The Uspensky cathedral, destroyed during the war, has been rebuilt by the Kyiv city council and by state and private donations. The Moscow Patriarchate claims it as its cathedral church. But because of the cathedral's prominent historical and architectural value, whichever Church gains control of the building would appear to be the dominant Church of Ukraine.

When President Leonid Kuchma allowed the Moscow patriarch to bless the Uspensky Cathedral on Ukrainian Independence day, 24 August, it provoked demonstrations from nationalist groups. The group responsible for planning and raising funds to rebuild the cathedral is the Honchar foundation. Its executive director, Valentina Irshenko, says the fund wanted to rebuild the church as a symbol of the rebirth of Ukrainian culture and not of religion. She told RFE/RL: "As long as this conflict between confessions continues, the Uspensky cathedral will remain a state possession. After a united and single Orthodox Church is recognized, we will decide whether to hand it over to the Church or keep it under control of the state as a museum. That will be decided when the Church finds a common language. I can guarantee that, until then, neither confession will get this cathedral."

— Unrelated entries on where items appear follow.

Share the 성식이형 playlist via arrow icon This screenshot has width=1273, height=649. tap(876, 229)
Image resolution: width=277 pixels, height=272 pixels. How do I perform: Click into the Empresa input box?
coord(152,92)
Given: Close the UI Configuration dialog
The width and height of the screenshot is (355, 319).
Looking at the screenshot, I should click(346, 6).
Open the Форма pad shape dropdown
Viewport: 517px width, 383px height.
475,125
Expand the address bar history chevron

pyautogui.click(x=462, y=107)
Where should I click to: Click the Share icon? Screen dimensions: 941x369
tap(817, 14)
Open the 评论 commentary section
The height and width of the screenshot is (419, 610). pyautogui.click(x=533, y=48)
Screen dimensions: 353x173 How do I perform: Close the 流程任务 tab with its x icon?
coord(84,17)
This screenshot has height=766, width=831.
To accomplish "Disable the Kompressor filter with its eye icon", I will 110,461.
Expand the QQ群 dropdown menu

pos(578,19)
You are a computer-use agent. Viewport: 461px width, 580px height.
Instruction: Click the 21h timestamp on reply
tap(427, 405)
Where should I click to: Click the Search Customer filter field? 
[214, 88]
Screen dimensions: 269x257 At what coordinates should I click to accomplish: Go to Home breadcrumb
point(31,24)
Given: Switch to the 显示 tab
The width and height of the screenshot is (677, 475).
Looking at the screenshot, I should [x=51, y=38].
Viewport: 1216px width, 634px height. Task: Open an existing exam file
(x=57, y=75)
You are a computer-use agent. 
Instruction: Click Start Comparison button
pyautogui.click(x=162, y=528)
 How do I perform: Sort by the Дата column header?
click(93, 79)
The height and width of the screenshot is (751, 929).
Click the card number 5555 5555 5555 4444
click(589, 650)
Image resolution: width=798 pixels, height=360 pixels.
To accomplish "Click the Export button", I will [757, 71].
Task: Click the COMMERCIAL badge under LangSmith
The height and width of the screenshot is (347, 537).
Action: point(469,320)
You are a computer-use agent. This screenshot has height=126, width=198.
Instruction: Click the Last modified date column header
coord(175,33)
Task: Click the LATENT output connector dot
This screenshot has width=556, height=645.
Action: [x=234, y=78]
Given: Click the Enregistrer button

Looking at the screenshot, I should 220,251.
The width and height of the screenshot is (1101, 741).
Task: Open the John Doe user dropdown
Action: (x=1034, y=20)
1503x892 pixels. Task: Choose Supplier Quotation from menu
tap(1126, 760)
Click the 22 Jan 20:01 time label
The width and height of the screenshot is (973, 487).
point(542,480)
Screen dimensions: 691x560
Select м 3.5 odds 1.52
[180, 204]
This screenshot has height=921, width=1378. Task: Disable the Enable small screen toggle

Few expect that to be soon. President Kuchma has spoken out in support of church unification, and the Patriarch of Constantinople has also said he would like to see an independent Ukrainian Church. But the Russian Church has refused even to consider the idea.

So, while the outer building is finished, the interior of the Uspensky cathedral is still awaiting completion. It remains a beautiful shell without an owner, less a symbol perhaps of Ukrainian cultural rebirth than of its modern-day crisis of national identity. And Ukrainian believers continue to turn to alternative Churches.